With an election around the corner, we should not be surprised that the Chancellor announced a package of measures that provide much needed encouragement to aspirational companies and their owners. 

The doubling of the Annual Investment allowance, which  gives 100% allowance on capital expenditure, from £50,000 to £100,000 per annum, is top of our list, because this should encourage spending in the many companies who have been holding back on non essential capital expenditure through the recession. This effectively replaces the one year concession of a 40% first year allowance, which will be withdrawn as planned on 31 March this year for companies and 5th April for other businesses.

The owners of all businesses will be delighted to hear about the doubling of the Entrepreneur’s Relief lifetime limit on gains to £2 million, whereby the first £2m on gains made on business assets will be taxed at an effective rate of only 10%. This, combined with the fact that the Capital Gains Tax rate has not increased, despite al the predictions that it would, is likely to encourage the very depressed  business acquisitions and disposals market to spark back into life.....which in itself would be good news for solicitors, corporate financiers and lenders......

On the subject of lenders, there is more good news for SMEs in a package of funding measures, including at least half of £94 billion of Government required lending from RBS and Lloyds, a new credit adjudication service (to investigate whether loans have been fairly turned down) and a ‘Growth Capital Fund’ to provide SMEs with capital of between £2m and £10m to finance investment and growth. The HMRC are also continuing the Time To Pay scheme, which provides much needed credit for business tax payments; it is to be extended for the whole of the next Parliament.

Against all this positivity, we must not forget that there is some bad news for smaller businesses programmed for April 2011, when the small company corporation tax rate will  be increased by 1% to 22%, and the Employers  National Insurance rate will increase by 1% to 13.8%.

All in all, we believe businesses are likely to feel content that they have benefited from the budget, which has clearly been designed to encourage activity and growth.
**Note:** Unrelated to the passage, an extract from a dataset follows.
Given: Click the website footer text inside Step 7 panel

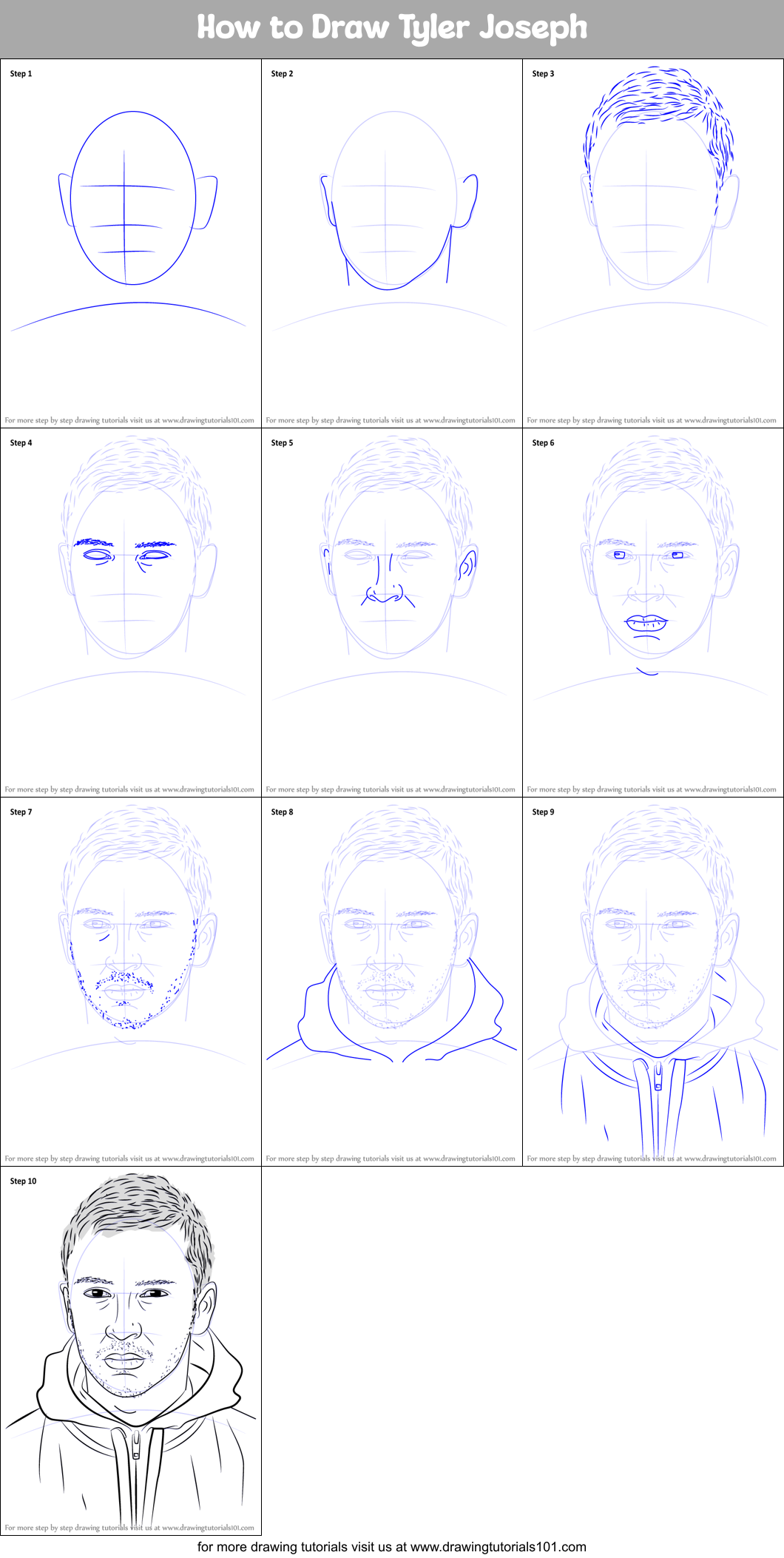Looking at the screenshot, I should 129,1159.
  • Developments since the Pre-Budget Report

    The PBR offered businesses help with cashflow, through the extension of both the Business Payment Support Service (BPSS) and the Enterprise Finance Guarantee Scheme (EFGS) – the Budget has now confirmed these extensions.  The BPSS is a ‘one phone call’ route to spreading out business tax payments, available where the cashflow difficulty is short-term and the business viable.  The EFGS, a 75% Government guarantee on loans to small businesses, will continue for twelve months from April 2010.

    The corporation tax rate for small companies will be held at 21% until 2011, but any benefit from this is likely to be paid back within a year by the 1% hike in both the employees' and the employers' National Insurance with effect from April 2011.  The Chancellor reiterated his PBR commitment to raise the thresholds so as avoid these changes impacting those earning less than £20,000, but nonetheless cannot avoid the question of whether these rises are really a ‘tax on jobs’?
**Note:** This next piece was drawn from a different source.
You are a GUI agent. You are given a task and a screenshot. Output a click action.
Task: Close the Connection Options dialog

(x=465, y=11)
    The Budget confirmed that summer 2010 will see consultation on the introduction of a 'Patent Box' - a new 10% tax regime on profits from UK patents.  This sounds as though it should encourage enterprise in the UK, but remains some time off as, disappointingly, the regime will not be introduced before April 2013.  More relevant to companies now will be the confirmation of legislative changes to the R&D schemes removing the requirement for SMEs to hold the IP generated by their research.
     
    In Budget 2009 the Government introduced an enhanced first-year capital allowance of 40% for expenditure incurred in 2009-10.  This temporary relief will come to an end on 31 March 2010; however, as long as the obligation to pay becomes unconditional before this, the enhanced capital allowance can be claimed, even if the payment is not due for up to four months later.

    The taxation of bankers’ bonuses was a hotly debated subject in the build up to the PBR with many regarding city bankers as being largely responsible for the country’s economic problems.  The Government responded to public sentiment by introducing a special payroll tax on discretionary bonuses payable to bankers, a move trumpeted as a success story in the Chancellor’s budget speech – having raised £2 billion.  Nonetheless, he has confirmed that – as originally announced – the tax is to be temporary and will not continue into the next tax year.

In detail

Entrepreneurs’ relief lifetime allowance doubled
The doubling of the lifetime limit for entrepreneurs’ relief will provide a welcome long-term advantage to owners who have developed their business to the point of sale. The potential value of the relief to an individual is now £160,000 but is still a long way behind the full 10% rate available under taper relief.

Annual investment allowances doubled
The amount of capital expenditure by businesses that will qualify for relief is being doubled to £100,000 per annum from April. This will mostly benefit smaller businesses, who can now obtain a tax deduction for all of their qualifying spend each year, as they seldom spend more than the new limit.

VCT and EIS - to allow investment to non UK businesses
As expected, the Budget proposes to legislate in the forthcoming Finance Bill for four measures agreed with the European Commission to comply with state aid regulations.

Tax rates
The Chancellor announced that there is to be no change to the rate of capital gains tax, corporation tax or VAT. Previously announced increases to income tax and national insurance will proceed as planned.

100% deduction for green land vans (not red lorries, yellow lorries!)
A 100% first year allowance is being introduced from April 2010 over a five-year period for business expenditure on zero-emission goods vehicles. This relief was previously announced in the Pre-Budget Report, but was subject to compliance with the European Commission State aid rules.

Overhaul of penalty regime for late VAT returns
Currently there is a separate penalty regime for the late filing of VAT returns, this is known as the Default Surcharge Regime. Following consultation, this system of penalties will be replaced by separate penalties for late filing and/or late payment.

Consortium relief – amendment to rules
Proposed changes have been made to the consortium relief rules, which should enable certain UK group companies, who are members of a group with a foreign-owned consortium, to access the losses of UK resident consortium companies.

Loans released by close companies
This measure is designed to prevent a close company claiming a corporation tax deduction when it releases a debt due from a shareholder.

Postage costs to rise from next year
Following a recent ruling of the European Court of Justice, HMRC has now revised its policy in respect of which services Royal Mail can exempt from VAT.

Transactions in securities
This is anti-avoidance legislation that can be used by HMRC in certain circumstances involving transactions in securities and tax-intended capital transactions. The Budget announcement confirms that, as expected, the legislation is to be replaced with clearer, more targeted legislation.

Share plans and other employer matters
The introduction of a new additional (50%) rate of income tax on earnings, in addition to the current basic rate of 20% and the higher rate of 40%, had already been announced in last December’s Pre-Budget Report and therefore should not have surprised employers.

Capital distributions
Following the introduction of the dividend exemption regime in last year’s Finance Act, most dividends received by UK companies from 1 July 2009 are exempt from UK corporation tax. However, relief only applies to dividends that are not capital in nature. There is concern that certain distributions could be treated as capital and therefore not exempt. Retrospective legislation will treat most distributions as exempt.